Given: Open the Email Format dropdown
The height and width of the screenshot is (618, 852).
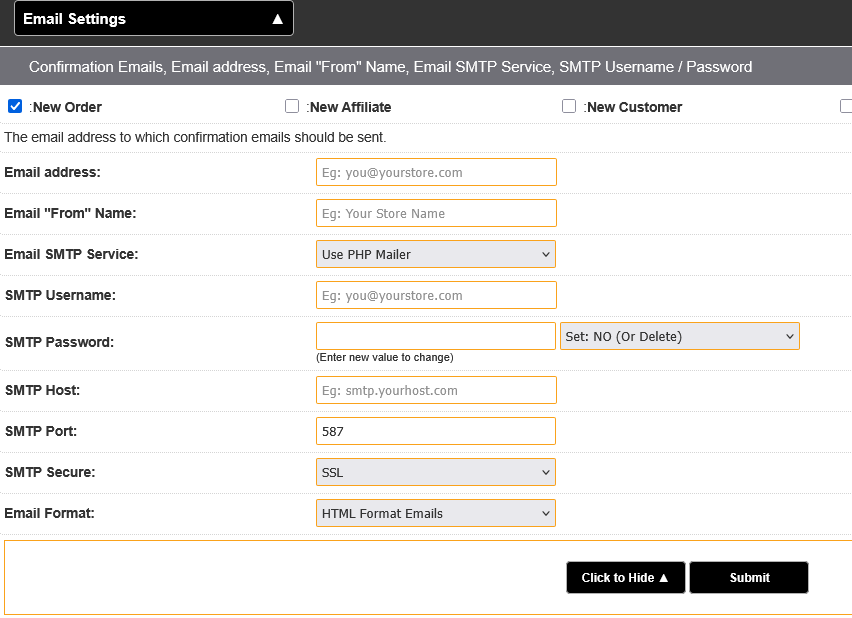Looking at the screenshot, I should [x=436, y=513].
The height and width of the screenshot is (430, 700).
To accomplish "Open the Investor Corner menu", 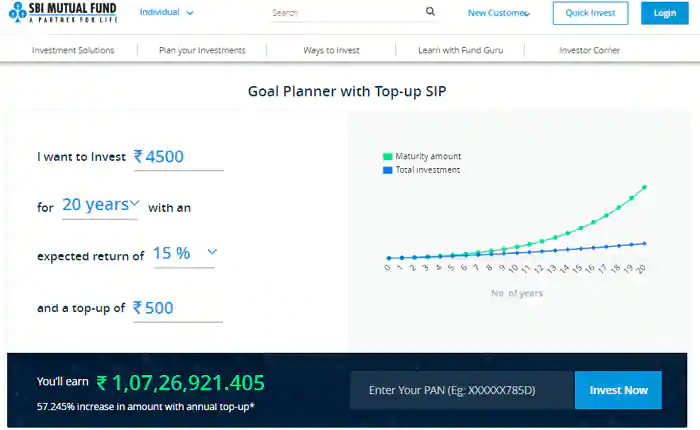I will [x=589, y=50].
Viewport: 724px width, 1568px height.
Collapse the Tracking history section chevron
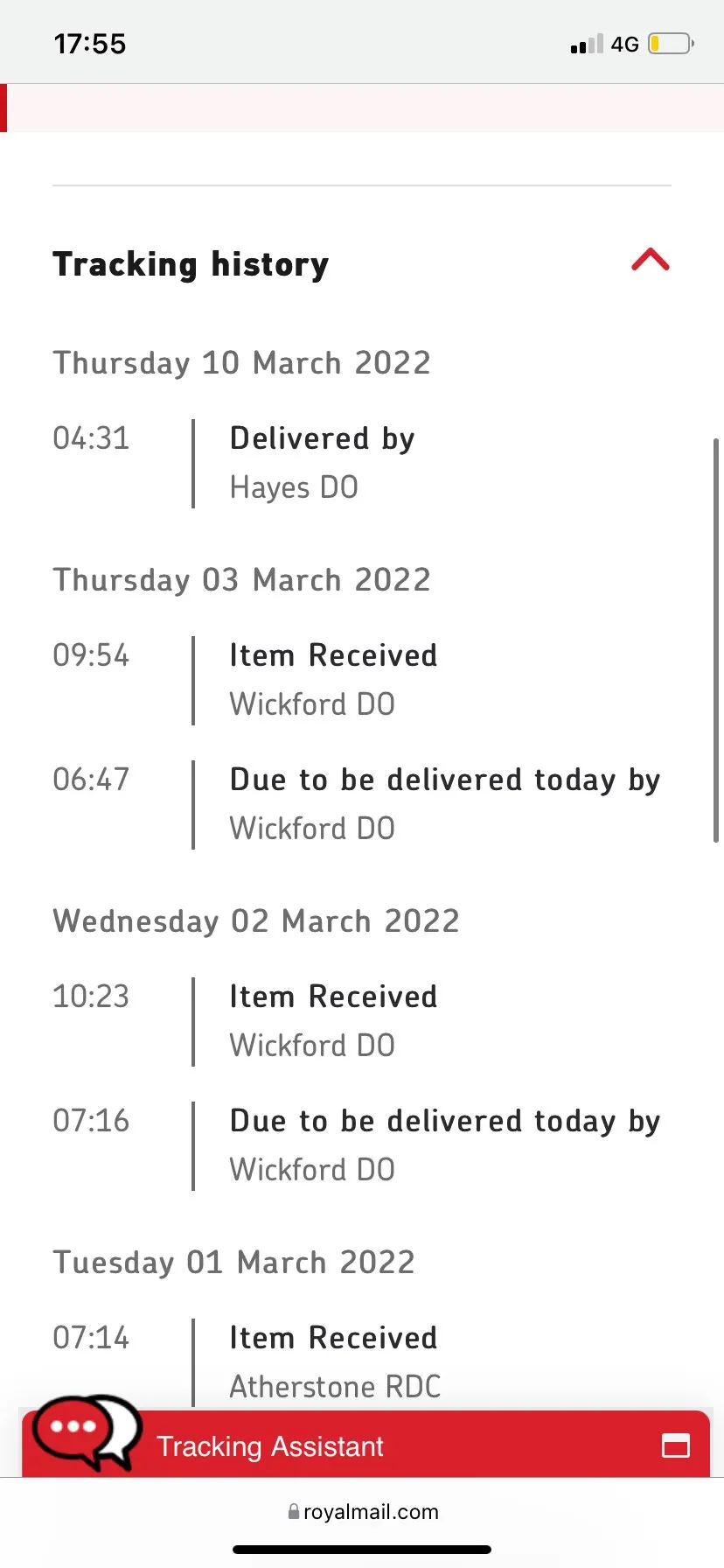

> _Goal_
Reproduce the listing word for word, starting at the line that contains "Viewport: 724px width, 1568px height." and continuing through the end of the listing. Leave out any pictures.

> _Full output_
Viewport: 724px width, 1568px height.
Collapse the Tracking history section chevron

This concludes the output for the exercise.